Do you think that metadata standardization is one of those nuts that is impossible to crack?
Groups like ESIP have certainly pushed the concepts forward and there has been lots of talk about the complete reproducibility of data, for example. My own view is that this is the holy grail that might not be 100% achievable. But this doesn’t mean that we shouldn’t work toward it. I can see that full reproducibility is very complicated because one not only has to consult data provider experts who understand the uncertainty in the measurements, but there is also a lot of variation in the workflows used to produce a dataset, such as software versions, customized scripts, operating system differences, format conversions and the like.
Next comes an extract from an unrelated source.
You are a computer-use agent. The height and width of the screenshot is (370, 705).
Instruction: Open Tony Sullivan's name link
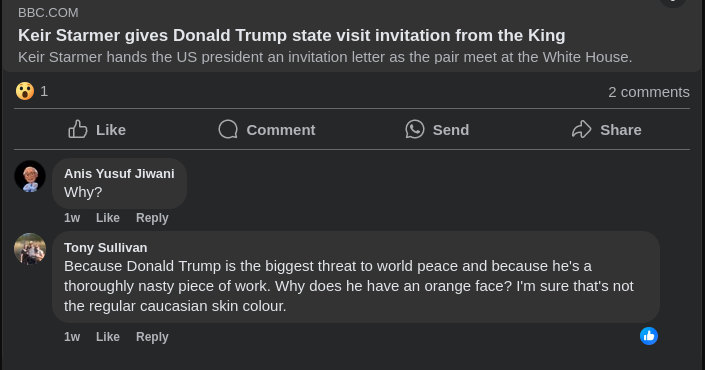[106, 248]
Just think about the whole environment one creates a research output from–there are so many variables that come into play when a person tries to reproduce someone else’s workflow. We also have to make a judgement on how far to go, because of constraints on resources. If one has to choose, how far does a group emphasize complete metadata versus a well-engineered, stable and documented scientific workflow? It is a balancing act and it seems unlikely that we will get the resources to fully fund reproducibility. 
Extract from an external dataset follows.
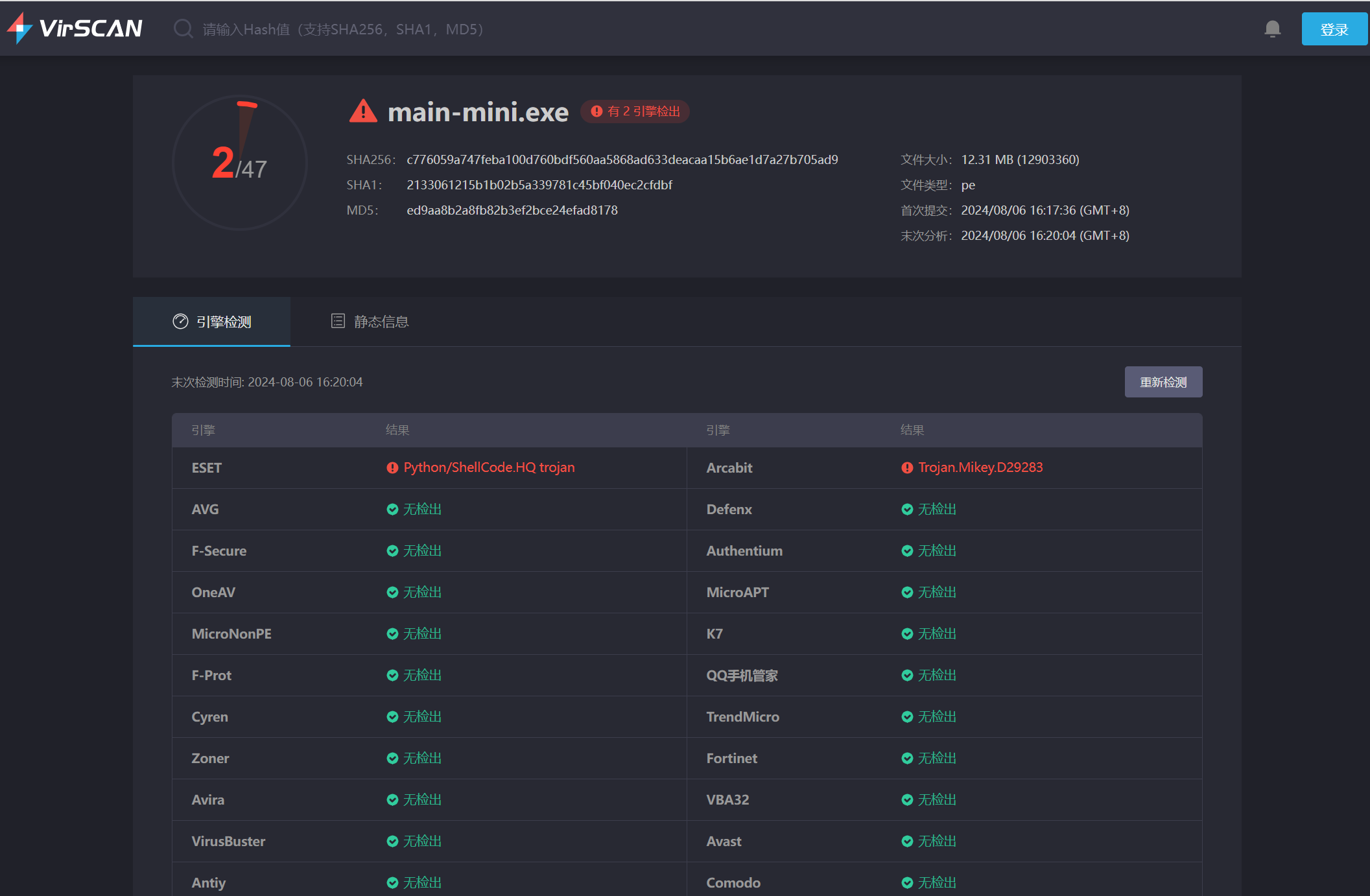The width and height of the screenshot is (1370, 896).
Task: Click the SHA256 hash value
Action: pos(622,159)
Where do you think that Earth Science data / informatics is going in the future?
That’s a big question, so I’ll just focus on one area. I am working on a real-time sensing project which takes data from small and inexpensive sensors that are becoming ubiquitous in the academic community. We are bringing some standardization to those new data streams through a software tool called CHORDS, which was developed and funded through NSF’s EarthCube initiative. We have shown that the data from one time series platform, such as an aircraft studying the atmosphere, has similar infrastructure and interoperability needs to data coming from a hydrology stream network or from GPS/GNSS (Global Positioning System/Global Navigation Satellite System) sensors measuring the earth’s motion near a volcano. So in terms of sensor streams, there are commonalities in Earth Science data that we can leverage in order to build systems that manage a variety of types of data. In our case, we add sophistication to the sensor streams by providing more standardized ways to access the data across the Earth Sciences, not just within particular disciplines. So in the sensing area, I see many more real-time measurements coming online and these measurements being integrated in a much more consistent way so as to make them more usable to a more broad research community. On the consumer side, these measurements will be connected to more sophisticated science workflows and fed into models to help fill gaps, guide experiments, and improve predictions. At the same time, there will be a lowering of barriers for small groups to provide new measurements to the community across the net, thereby allowing these data to be connected to sophisticated science workflows. 
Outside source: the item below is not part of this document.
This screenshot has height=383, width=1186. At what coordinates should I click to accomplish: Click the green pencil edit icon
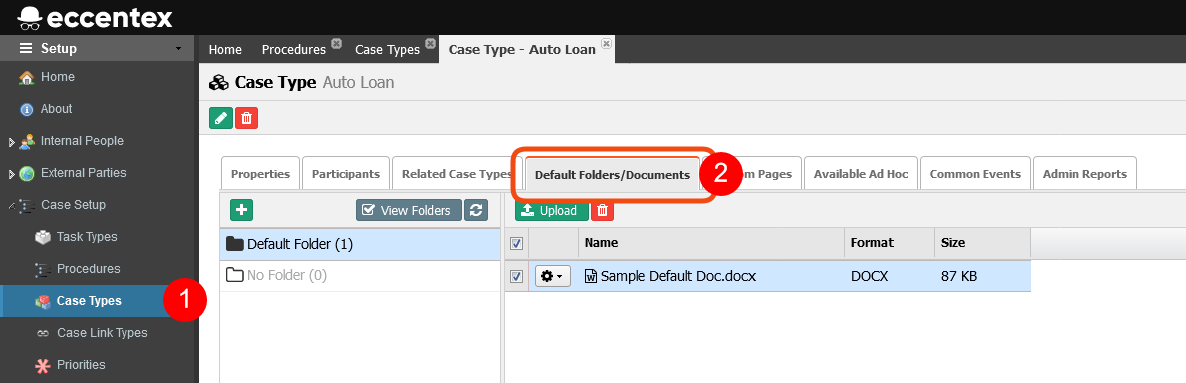[x=221, y=118]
[Disclaimer: The National Center for Atmospheric Research is sponsored by the National Science Foundation. Any opinions or recommendations expressed in this interview are those of the interviewee and do not necessarily reflect the views of NCAR, the National Science Foundation, or any other organizations listed here. This interview also represents an “oral history” (a recollection of history), so its value is in the personal perspectives and insights of the interviewee, rather than specific dates, years, and titles for reference.]